Sept opérateurs Wimax (Altitude Wireless, Axione, Bolloré Telecom, département de la Charente, collectivité territoriale de Corse, Société du Haut Débit, Nomotech) ont été mis en demeure par le gendarme des télécoms, l’Arcep, de tenir leurs engagements.

  • d’ici le 30 juin 2012 : utilisation effective des fréquences dans l’ensemble des départements dans lesquels le Wimax est autorisé, avec déploiement d’un nombre de sites au moins égal à la moitié du nombre de sites que le titulaire s’était engagé à déployer au 30 juin 2008.
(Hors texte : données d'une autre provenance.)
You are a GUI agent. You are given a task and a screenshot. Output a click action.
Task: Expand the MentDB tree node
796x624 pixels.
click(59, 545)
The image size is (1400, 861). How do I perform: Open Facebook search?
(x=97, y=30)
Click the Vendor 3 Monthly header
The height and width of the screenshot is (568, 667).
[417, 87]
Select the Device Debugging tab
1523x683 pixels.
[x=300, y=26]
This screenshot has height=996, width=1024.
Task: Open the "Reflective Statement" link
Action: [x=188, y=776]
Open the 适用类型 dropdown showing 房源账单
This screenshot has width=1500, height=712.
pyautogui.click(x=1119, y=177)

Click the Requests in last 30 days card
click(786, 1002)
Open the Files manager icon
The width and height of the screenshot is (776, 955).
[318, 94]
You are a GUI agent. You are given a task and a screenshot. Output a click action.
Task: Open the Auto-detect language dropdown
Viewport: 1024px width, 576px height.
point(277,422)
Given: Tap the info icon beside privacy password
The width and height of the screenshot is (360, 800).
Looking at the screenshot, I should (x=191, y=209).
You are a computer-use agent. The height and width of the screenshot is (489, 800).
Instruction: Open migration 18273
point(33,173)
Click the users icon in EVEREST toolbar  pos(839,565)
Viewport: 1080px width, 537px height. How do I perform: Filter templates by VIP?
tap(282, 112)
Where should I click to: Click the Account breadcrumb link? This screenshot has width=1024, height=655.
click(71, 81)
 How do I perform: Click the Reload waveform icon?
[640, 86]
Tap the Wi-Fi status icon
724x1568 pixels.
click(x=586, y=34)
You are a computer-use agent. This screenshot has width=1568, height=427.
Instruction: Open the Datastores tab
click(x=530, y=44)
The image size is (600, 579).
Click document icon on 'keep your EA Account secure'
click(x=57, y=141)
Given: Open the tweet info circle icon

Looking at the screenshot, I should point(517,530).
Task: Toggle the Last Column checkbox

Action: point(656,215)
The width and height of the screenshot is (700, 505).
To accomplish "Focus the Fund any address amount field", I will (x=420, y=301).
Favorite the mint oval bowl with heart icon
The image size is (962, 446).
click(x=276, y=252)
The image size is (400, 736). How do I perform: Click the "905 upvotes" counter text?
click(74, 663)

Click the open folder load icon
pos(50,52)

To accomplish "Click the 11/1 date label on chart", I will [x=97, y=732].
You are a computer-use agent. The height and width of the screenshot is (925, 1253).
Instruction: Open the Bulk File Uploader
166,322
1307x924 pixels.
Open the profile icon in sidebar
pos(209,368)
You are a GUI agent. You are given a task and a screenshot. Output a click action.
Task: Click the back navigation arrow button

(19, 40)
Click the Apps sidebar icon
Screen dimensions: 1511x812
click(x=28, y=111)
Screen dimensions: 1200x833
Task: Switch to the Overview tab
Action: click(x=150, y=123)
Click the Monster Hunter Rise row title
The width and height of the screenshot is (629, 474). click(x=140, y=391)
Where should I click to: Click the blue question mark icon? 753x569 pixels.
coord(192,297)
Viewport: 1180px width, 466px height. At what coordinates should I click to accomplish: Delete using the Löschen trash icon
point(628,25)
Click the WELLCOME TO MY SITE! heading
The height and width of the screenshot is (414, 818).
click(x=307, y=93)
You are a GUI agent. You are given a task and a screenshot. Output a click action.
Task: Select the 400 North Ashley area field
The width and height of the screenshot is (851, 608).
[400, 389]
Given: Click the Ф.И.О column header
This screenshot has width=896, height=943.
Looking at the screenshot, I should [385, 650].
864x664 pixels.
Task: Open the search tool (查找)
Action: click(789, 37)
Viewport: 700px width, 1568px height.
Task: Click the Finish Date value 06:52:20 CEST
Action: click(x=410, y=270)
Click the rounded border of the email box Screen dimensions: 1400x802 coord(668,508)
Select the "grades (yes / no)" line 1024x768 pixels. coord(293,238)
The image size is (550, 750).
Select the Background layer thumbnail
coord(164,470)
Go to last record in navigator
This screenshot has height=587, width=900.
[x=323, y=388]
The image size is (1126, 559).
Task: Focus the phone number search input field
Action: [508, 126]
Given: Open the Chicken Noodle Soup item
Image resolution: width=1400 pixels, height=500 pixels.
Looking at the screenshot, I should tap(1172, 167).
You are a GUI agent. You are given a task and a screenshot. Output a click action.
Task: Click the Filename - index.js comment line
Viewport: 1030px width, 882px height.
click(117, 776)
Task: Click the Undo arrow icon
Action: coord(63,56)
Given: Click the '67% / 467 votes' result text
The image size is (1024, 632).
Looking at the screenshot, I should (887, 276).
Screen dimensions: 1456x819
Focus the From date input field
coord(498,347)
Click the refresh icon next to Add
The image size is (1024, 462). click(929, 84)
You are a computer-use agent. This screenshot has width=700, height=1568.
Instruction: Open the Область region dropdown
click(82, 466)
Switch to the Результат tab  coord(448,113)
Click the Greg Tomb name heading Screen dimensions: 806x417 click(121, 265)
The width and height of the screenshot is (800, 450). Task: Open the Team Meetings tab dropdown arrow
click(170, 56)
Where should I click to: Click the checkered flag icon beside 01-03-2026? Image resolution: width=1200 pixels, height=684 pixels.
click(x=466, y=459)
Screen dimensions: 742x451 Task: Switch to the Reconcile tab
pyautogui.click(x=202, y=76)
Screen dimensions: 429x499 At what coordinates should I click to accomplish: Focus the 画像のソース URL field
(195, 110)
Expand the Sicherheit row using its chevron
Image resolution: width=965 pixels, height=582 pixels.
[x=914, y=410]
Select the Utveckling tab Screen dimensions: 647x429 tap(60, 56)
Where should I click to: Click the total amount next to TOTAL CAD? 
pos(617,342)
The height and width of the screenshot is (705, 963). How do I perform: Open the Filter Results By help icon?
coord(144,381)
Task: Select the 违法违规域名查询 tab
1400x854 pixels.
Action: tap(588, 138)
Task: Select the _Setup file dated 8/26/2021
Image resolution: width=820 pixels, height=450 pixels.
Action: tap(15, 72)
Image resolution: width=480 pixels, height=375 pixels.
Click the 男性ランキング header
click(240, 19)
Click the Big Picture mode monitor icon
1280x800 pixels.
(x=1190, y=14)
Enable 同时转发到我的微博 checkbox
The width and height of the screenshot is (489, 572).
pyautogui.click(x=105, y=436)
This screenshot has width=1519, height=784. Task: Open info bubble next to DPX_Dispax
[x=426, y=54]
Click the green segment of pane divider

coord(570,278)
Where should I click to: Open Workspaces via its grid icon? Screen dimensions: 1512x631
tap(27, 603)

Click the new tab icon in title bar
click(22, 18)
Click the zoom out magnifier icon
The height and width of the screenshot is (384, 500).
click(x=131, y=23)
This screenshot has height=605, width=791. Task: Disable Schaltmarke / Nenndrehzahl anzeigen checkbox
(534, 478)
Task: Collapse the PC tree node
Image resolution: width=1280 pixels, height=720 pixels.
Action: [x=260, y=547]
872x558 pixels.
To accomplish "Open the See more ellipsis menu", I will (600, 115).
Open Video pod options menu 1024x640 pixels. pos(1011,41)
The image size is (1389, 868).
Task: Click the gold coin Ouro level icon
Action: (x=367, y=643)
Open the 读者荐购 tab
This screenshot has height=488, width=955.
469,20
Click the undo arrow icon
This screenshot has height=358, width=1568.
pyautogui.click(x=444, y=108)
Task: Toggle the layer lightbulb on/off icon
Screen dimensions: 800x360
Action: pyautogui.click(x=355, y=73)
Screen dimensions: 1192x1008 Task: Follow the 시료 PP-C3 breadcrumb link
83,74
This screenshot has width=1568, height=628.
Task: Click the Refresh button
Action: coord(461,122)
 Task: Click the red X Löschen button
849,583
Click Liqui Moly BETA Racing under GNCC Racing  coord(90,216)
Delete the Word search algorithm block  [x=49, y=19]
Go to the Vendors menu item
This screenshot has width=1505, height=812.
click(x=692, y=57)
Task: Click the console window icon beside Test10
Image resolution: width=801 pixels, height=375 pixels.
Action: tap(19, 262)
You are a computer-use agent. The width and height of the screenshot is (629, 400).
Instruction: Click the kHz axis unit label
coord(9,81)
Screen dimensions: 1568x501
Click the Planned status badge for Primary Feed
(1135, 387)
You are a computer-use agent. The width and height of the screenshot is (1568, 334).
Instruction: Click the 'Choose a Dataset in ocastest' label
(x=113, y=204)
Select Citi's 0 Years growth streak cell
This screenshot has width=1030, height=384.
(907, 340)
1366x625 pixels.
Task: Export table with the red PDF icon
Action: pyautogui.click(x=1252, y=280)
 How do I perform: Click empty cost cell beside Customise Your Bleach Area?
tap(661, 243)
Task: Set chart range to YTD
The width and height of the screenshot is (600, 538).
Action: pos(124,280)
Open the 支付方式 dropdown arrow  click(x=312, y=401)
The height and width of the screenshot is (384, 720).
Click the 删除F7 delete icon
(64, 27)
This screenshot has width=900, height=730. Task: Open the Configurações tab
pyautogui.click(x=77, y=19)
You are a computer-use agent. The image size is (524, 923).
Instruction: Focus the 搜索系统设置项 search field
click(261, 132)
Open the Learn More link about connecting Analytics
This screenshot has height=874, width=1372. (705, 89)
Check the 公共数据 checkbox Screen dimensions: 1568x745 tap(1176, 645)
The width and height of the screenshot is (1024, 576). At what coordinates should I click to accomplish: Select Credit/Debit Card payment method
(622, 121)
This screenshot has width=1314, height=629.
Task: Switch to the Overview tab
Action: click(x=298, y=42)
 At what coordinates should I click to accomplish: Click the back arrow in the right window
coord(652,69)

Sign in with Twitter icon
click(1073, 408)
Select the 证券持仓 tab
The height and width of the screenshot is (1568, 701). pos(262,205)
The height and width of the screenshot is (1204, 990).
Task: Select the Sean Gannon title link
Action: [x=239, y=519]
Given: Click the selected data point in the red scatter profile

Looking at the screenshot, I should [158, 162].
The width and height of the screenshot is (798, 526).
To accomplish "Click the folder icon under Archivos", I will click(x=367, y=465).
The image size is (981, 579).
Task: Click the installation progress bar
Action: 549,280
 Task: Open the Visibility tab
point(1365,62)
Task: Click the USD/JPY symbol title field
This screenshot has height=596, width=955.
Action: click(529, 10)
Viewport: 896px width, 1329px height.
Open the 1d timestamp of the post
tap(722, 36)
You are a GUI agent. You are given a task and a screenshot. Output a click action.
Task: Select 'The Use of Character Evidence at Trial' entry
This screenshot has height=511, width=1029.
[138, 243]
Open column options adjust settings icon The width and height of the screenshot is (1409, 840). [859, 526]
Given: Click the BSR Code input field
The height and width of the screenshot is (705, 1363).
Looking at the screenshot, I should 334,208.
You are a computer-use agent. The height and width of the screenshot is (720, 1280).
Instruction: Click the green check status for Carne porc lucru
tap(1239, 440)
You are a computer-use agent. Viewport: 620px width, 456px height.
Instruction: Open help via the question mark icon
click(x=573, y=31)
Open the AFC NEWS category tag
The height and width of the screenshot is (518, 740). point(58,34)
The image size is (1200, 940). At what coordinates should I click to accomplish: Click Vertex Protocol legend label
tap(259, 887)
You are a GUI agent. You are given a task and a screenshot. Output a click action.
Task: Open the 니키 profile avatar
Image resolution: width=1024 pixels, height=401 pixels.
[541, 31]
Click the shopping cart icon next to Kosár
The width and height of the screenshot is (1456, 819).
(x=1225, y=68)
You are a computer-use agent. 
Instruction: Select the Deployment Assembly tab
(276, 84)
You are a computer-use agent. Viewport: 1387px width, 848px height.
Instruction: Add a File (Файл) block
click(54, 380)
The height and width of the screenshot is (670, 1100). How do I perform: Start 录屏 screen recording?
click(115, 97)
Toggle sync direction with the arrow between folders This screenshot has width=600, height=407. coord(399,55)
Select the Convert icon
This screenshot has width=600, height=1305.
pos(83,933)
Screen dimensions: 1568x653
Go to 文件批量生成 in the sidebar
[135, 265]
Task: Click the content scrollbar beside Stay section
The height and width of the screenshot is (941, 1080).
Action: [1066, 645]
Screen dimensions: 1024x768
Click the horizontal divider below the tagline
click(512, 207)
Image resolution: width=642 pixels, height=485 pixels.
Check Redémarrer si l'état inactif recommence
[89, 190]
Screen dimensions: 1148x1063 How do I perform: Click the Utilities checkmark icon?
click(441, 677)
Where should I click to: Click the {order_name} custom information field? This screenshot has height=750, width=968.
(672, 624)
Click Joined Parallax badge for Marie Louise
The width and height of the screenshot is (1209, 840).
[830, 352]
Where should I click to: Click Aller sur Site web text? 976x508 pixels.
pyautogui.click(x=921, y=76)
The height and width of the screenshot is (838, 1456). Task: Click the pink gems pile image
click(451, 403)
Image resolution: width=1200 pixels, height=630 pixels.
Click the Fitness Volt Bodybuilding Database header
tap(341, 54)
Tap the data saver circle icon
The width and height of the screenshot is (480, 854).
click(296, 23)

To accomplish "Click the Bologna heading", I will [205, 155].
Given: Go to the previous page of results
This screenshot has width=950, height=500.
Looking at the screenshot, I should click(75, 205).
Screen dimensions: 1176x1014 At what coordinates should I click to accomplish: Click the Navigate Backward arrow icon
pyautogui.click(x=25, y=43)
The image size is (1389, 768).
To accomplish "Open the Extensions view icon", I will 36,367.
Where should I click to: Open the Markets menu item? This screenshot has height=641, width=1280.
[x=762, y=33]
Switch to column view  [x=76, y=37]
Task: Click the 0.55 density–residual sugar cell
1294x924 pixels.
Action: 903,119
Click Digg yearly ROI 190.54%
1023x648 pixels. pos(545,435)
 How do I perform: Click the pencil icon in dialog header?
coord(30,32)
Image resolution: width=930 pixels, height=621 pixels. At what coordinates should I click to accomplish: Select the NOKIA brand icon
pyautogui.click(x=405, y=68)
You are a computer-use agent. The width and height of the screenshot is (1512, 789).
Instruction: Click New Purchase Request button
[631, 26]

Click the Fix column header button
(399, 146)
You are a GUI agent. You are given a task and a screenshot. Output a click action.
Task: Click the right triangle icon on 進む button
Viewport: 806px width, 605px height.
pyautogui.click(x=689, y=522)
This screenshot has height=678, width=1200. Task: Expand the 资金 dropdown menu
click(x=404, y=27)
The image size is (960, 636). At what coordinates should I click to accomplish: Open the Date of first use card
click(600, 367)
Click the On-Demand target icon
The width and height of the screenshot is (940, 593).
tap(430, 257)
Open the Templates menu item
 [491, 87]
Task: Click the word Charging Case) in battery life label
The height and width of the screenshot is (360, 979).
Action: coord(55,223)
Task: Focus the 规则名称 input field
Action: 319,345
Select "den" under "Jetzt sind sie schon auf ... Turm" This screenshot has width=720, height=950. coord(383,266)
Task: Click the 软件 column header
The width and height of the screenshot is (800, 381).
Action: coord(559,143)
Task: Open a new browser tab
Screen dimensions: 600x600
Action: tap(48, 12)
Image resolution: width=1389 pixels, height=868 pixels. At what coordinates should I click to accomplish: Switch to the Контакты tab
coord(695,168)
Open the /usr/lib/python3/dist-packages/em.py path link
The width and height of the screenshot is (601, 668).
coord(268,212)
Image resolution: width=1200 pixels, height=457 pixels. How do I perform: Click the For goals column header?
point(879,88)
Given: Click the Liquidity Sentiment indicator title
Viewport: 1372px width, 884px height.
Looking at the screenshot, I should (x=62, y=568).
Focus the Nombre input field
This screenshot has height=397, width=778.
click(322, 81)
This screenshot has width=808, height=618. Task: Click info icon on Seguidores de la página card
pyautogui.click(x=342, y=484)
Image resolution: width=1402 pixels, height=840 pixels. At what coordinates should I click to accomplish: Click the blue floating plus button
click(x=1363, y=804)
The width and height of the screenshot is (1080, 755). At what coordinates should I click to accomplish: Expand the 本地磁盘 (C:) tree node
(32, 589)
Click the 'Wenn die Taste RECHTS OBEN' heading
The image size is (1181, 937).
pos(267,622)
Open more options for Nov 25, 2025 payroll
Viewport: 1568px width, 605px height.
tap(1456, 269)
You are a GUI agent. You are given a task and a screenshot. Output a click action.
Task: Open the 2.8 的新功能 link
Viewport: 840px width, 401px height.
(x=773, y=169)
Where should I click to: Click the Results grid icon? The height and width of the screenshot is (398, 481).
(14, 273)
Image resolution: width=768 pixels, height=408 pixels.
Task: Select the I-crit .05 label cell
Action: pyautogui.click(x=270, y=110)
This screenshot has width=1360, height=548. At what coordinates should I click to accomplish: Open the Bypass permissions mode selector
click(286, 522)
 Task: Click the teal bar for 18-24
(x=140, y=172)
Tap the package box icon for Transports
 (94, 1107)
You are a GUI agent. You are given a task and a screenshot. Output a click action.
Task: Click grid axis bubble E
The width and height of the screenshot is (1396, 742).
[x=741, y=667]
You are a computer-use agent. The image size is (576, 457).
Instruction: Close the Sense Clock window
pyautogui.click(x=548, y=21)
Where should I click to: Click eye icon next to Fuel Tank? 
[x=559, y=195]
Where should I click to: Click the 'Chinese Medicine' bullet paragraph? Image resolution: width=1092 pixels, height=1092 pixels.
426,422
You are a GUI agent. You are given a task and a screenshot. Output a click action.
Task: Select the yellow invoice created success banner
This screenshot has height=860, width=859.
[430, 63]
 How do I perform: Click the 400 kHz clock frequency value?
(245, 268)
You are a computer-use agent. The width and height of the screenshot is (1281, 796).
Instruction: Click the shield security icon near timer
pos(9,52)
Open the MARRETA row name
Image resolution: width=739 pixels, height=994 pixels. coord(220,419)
  • d’ici le 31 décembre 2012 : déploiement d’un nombre de sites au moins égal au nombre de sites que le titulaire s’était engagé à déployer au le 30 juin 2008
  • d’ici le 30 juin 2015 : déploiement d’un nombre de sites au moins égal au nombre de sites que le titulaire s’était engagé à déployer pour le 31 décembre 2010.
Comment les opérateurs vont-ils respecter cette mise en demeure ? La technologie Wimax a-t-elle encore de l’avenir face à la poussée sans cesse croissante de la 4G (LTE) ?
Dans le cas de Bolloré Télécom, l’opérateur et l’Arcep se retrouve donc face à un dilemme : le quotidien Le Figaro rappelle que le groupe souhaitait toujours, l’été dernier, exploiter ces fréquences, mais en utilisant la technologie 4G. Si un accord était trouvé sur ce terrain précis, voici qui propulserait Bolloré Télécom au rang d’opérateur, une nouvelle concurrence dans le paysage mobile français donc.